本海戦に置いて本艦はワイバーン迎撃に24発のSM-2を使用。撃ち漏らしなし。その後の艦隊決戦おいての戦果は、合計2470隻を撃沈したことを確認した。尚、捕虜収容人数は合計で273人を収容、敵艦隊司令のシャークンと名乗る男を確保した。

 

 ロデニウス沖での海戦は日本国と国連海軍の圧勝で終わった。

———————————————————————————————————

 マイハーク人工島 統合司令部

 

 

「海戦は当方の被害なしで勝利しました」

 

「うむ。ご苦労」

 

「森の盾、第1段階は終了しました。第2段階後段発動まであと1日後です」

 

 第1段階はロウリア王国軍の侵攻阻止を目的とした作戦。

 第2段階

 前段 第7艦隊艦載機による航空優勢確保の後、駆逐艦が砲撃を行いロウリア海軍を完全に殲滅する。

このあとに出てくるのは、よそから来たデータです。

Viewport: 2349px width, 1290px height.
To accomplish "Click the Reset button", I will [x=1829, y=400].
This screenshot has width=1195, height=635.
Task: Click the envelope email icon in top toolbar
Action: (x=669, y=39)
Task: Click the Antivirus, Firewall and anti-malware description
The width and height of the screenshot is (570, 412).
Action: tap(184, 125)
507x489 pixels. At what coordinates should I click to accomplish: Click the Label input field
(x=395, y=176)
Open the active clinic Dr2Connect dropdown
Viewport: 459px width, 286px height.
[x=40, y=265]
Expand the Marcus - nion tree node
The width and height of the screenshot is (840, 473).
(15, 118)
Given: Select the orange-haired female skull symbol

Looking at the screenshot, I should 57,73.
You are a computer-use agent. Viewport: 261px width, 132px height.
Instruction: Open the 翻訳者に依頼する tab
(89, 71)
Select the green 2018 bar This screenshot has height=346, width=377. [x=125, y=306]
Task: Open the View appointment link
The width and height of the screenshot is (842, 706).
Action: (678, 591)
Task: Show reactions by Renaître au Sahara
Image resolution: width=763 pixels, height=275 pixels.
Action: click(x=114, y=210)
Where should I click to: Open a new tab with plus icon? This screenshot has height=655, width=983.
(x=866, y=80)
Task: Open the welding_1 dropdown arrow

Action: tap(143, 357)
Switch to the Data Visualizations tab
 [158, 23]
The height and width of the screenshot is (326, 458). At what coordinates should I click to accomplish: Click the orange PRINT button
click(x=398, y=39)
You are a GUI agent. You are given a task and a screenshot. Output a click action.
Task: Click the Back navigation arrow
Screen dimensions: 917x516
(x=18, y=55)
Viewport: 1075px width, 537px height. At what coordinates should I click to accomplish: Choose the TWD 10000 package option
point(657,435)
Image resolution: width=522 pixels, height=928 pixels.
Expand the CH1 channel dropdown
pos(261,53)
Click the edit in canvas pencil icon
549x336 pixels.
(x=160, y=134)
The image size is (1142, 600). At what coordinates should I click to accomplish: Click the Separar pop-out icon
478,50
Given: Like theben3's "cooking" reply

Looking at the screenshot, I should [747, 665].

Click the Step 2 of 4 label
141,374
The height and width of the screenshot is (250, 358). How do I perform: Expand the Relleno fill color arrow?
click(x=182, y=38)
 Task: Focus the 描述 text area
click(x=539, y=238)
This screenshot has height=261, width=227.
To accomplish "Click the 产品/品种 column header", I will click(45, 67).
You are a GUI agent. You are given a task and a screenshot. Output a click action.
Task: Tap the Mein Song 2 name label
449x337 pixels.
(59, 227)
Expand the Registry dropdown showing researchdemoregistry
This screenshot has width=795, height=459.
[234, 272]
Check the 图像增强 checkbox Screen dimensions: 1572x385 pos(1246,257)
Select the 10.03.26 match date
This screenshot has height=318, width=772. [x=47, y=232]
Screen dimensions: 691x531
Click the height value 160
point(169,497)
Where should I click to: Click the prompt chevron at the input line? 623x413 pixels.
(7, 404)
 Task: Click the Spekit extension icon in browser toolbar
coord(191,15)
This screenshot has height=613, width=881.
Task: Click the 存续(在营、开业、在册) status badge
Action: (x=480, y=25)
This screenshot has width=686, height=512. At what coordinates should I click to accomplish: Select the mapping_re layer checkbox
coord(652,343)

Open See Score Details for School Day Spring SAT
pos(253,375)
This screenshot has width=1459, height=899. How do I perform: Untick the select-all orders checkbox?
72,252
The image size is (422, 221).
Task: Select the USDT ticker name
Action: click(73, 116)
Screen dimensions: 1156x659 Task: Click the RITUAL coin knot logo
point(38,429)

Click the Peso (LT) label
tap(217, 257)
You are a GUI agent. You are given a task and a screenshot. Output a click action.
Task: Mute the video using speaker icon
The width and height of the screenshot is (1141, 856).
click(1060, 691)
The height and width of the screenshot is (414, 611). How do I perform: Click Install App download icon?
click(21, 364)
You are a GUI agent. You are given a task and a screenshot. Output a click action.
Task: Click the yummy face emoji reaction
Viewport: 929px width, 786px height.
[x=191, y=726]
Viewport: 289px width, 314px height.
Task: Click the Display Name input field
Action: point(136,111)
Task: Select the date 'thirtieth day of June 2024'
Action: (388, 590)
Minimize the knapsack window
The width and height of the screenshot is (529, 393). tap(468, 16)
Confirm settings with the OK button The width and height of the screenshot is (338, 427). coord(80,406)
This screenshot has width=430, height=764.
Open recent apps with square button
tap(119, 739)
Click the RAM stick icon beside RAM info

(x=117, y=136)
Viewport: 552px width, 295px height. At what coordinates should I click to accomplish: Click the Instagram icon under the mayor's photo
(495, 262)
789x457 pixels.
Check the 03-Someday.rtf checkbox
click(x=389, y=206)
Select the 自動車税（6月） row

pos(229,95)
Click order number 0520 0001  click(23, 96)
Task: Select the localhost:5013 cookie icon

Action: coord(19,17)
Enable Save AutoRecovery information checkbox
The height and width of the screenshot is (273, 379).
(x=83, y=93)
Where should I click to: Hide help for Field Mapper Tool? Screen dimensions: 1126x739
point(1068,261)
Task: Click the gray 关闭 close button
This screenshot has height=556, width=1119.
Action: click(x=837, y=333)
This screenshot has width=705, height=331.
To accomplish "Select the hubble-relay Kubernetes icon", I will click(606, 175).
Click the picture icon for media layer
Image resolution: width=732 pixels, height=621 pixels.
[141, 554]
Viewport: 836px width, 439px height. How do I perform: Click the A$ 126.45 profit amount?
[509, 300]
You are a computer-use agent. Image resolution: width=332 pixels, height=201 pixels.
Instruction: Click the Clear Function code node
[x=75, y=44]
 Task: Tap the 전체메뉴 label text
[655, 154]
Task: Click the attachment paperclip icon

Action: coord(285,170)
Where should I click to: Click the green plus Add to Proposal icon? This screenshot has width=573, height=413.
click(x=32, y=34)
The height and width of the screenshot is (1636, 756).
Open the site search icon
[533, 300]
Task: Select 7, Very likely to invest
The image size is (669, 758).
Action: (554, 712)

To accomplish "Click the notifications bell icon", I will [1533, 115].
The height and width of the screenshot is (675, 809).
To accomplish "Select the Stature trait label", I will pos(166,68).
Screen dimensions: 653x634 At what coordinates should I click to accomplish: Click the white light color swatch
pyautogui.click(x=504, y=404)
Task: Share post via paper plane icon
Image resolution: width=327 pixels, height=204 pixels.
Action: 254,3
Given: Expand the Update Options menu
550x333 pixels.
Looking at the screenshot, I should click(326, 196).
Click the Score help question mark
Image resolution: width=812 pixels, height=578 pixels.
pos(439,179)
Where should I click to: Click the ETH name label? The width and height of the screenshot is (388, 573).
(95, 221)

 中段 第7艦隊艦載機と国防空軍が敵航空基地を完全に破壊、制空権を確保する。

 後段 第7機甲師団によるロウリア王国首都ジン・ハークに向かい進撃し、後続の第2重機械化師団の援軍を以て首都を包囲する。

 第3段階 国連軍事裁判所日本支所のハーク・ロウリア王逮捕委託任務に基づき、王城を強襲、同人の逮捕を目指す。

 

「本城1佐、頼むぞ」

 

「自衛隊時代から続く最強の機動力打撃力です。お任せを........」

 

 第7機甲師団参謀『本城秀吉』が恭しく礼をする。

 

 

 壇上に第7機甲師団団長『西郷正志』が登壇する。西郷の眼前には整列した隊員達に整列した車両が並んでいた。

 

「えー。頑張ってくれ、以上!!」

 

「「「おし!!!」」」

 

「え?これだけですか?」

 

 ノウ将軍が西郷の話にずっこける。もっと壮大な事を話すかと思ったが、『頑張ってくれ!』たったそれだけである。

 ノウ将軍の疑問にそばにいた隊員妖精が答える。

 

「えぇ。これだけです」

 

「...........」

 

 驚きの余り、声が出ないノウ。

 

「総員!!乗車!!!」

 

 号令と共に車両などに乗り込む隊員や妖精達。

 

「さっさとこの時代錯誤戦争を終わらせるぞ」

 

 西郷はそう言った。

 第7機甲師団第8戦車大隊、第21特化連隊はジン・ハークを目指した。

 

———————————————————————————————————

 国連海軍第7艦隊駆逐艦 カーティス・ウィルバー CIC

 

 

「はい。我々は日本の戦艦と共同で敵軍事港湾施設、敵船を全て壊滅させる予定になっています。ただし、港に接近するのは我々で戦艦は後方で精密砲撃をするようです」

 

 海図を見ながらそう言ったのはカーティス・ウィルバーの副長だ。

 

「まあ、戦艦の長距離射撃等を考えたら普通だな。後、あの巨体で港湾に突入させたら身動きが取れなくなるだろうしな」

 

 〜30分後〜

 

「旗艦より入電。『第15駆逐隊所属のカーティス・ウィルバーとバリーは国防宇宙海軍第1戦隊と合流せよ』とのことです」

 

「了解。両舷最大戦速!艦隊より離れる!」

 

「ミサイル駆逐艦の本領を見せてやる」

 

 アーレイバーク級イージス駆逐艦2隻は第1戦隊と合流し、敵港湾施設を破壊するために進む。

———————————————————————————————————

 上空 

 

 

 上空には国防空軍のF-4Aファルコンと空母ロナルド・レーガン艦載機F-18E/Sスーパーホーネット合わせて30機が編隊を組んで周回飛行していた。

 彼らの目的は『森の盾』第2段階の敵航空基地—飛竜基地—を破壊するために全機対地ミサイルを搭載していた。

 

「作戦開始まで後20分か.........」

 

『暇ですね』

 

「暇すぎてアメリカ人は歌ってるよ........」

 

 そう、先程無線から『星条旗よ永遠なれ』が聞こえてくるのである。

 

『俺らも歌います?』

 

「遠慮する」

 

『ウェーキー。こちらスカイアイ。全機に通達する、作戦開始、繰り返す、作戦開始。各機は所定の行動を取れ』

 

 AWACSより作戦開始が伝えられる。

 

「よっしゃ、行きますか」

 

『『『了解』』』

 

 F-4AとF-18E/Sは敵飛行場へ進路を変えた。

 

 ロウリア王国を破滅へと誘う矢は放たれた。